Die technische Entwicklung beflügelte das Amüsierwesen. 1940 gab es beinahe eine halbe Million Jukeboxen in den Vereinigten Staaten, und Billboard fing an, die Drückgewohnheiten der Kneipengäste zu analysieren und daraus hilfreiche Listen der populärsten Titel im Land zu erstellen, erfasst in Tabellen - in Charts also: Pop-Charts!
Dann holte Billboard die Einsatzmeldungen der Radiodiskjockeys dazu und die Verkaufszahlen von ausgesuchten Plattenläden und brachte ab 1958 schließlich wöchentliche Charts heraus. Zuerst als Orientierungshilfe für Plattenhändler und Jukebox-Bestücker gedacht, drehte sich der Sinn der Charts allerdings nach und nach, und aus der Dokumentation der Beliebtheit wurde die Erzeugung von Beliebtheit - entsprechend veränderte sich das Wesen der Popmusik.

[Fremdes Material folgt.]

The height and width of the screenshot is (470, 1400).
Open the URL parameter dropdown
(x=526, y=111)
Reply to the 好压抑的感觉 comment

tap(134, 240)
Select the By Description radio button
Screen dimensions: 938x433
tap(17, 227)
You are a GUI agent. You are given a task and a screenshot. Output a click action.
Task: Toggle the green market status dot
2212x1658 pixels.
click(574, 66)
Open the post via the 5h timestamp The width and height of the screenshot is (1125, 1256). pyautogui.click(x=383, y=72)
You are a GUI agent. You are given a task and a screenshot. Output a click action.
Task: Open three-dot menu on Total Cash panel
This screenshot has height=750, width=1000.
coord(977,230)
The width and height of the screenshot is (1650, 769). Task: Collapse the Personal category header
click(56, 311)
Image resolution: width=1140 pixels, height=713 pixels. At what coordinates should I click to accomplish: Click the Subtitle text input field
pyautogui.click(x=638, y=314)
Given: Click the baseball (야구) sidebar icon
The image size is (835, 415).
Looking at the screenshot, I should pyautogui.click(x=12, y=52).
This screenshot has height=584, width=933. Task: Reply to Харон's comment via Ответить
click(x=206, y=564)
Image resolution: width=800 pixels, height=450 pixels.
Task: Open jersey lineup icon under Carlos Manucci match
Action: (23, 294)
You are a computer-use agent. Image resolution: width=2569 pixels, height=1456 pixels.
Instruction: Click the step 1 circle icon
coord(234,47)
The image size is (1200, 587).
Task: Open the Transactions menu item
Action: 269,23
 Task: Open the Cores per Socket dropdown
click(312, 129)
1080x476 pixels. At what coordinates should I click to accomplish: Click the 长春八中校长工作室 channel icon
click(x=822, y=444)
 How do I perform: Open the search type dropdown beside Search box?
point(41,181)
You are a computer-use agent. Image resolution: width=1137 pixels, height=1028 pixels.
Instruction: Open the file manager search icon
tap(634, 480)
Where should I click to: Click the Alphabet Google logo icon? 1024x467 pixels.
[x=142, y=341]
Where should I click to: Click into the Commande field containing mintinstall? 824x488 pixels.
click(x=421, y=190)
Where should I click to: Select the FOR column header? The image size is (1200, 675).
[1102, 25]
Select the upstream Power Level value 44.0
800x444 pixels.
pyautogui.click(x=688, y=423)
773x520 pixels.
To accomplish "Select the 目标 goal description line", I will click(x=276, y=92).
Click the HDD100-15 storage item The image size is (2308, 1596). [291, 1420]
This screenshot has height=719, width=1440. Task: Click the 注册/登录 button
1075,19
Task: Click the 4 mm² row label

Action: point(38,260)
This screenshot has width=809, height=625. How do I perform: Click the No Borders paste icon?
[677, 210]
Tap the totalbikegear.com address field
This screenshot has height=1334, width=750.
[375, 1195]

Wichtig für die Verbreitung des Rock'n'Roll
In der Zeit der frühen Indies - also der kleinen Plattenlabels, die die neue Musik hervorbrachten – waren die Billboard-Charts tatsächlich grundlegend für die Verbreitung des Rock'n'Roll. Denn die Radioleute, denen zum Beispiel Sam Phillips vom Sun-Studio die Singles seines neuen Stars Elvis Presley vorbeibrachte, gaben beim Billboard an, dass sie diesen neuen heißen Scheiß so oft gespielt hatten, wie keine andere Musik. Und die Radioleute außerhalb von Memphis, Tennessee, kümmerten sich darum, dass sie die Singles auch bald spielen konnten, und die Musikbox-Bestücker orderten sie für ihre Automaten.
Nach einer Weile aber spielten die Musikboxen zunehmend das, was im Radio kam, und im Radio lief das, was in den Jukeboxen gedrückt wurde, und die jugendlichen Musikfans kauften dasselbe Zeug für zu Hause, und so wandelte sich der große bunte Popmarkt, zumindest was die Charts betraf, in ein inzestuöses Geschmuse ohne große popkulturelle Relevanz – aber aufgelockert durch regelmäßige Manipulation: durch Bestechung von Radiomoderatoren, riesige Werbekampagnen oder das Aufkaufen der halben Singleauflage. Aber geholfen hat das der Musikindustrie nur vorübergehend.
Seit den 90ern werden Verkaufszahlen und Radioeinsätze superexakt direkt elektronisch erfasst - und übrigens nicht nur in den USA, auch hierzulande wird das so gemacht. Nach und nach hat das Billboard-Magazin seine Chartserhebungen auch an die neuen Vertriebswege von Musik angepasst, zählt digitale Downloads, Streaming und zuletzt sogar YouTube-Klicks mit. Und alles wird minutiös in fast hundert Charts erfasst - nach Genres, klar, aber auch nach "Hot 100 Airplay", "Hot Digital Tracks"und "Hot Radio-Wieder-Einsteiger" bis hin zu Klingeltönen ...
Massenweise statistische Schnapschüsse
Aber die Wirkung dürfte sich zusehends in Bits und Bytes auflösen, denn inzwischen gibt es an jeder Ecke eigene Charts – Campus-Charts, YouTube-Charts, Spotify- und iTunes-Charts und die Playlisten der Facebookfreunde.
Doch sowieso waren, im Grunde, Chartspositionen schon immer lediglich statistische Schnappschüsse - ohne inhaltliche Bedeutung. Oder musste man etwa davon ausgehen, dass das "Dark Side Of The Moon"-Album von Pink Floyd wichtiger oder gar besser war als "Sgt. Pepper" von den Beatles, nur weil "Dark Side" länger auf Platz eins in den Billboard-Charts war?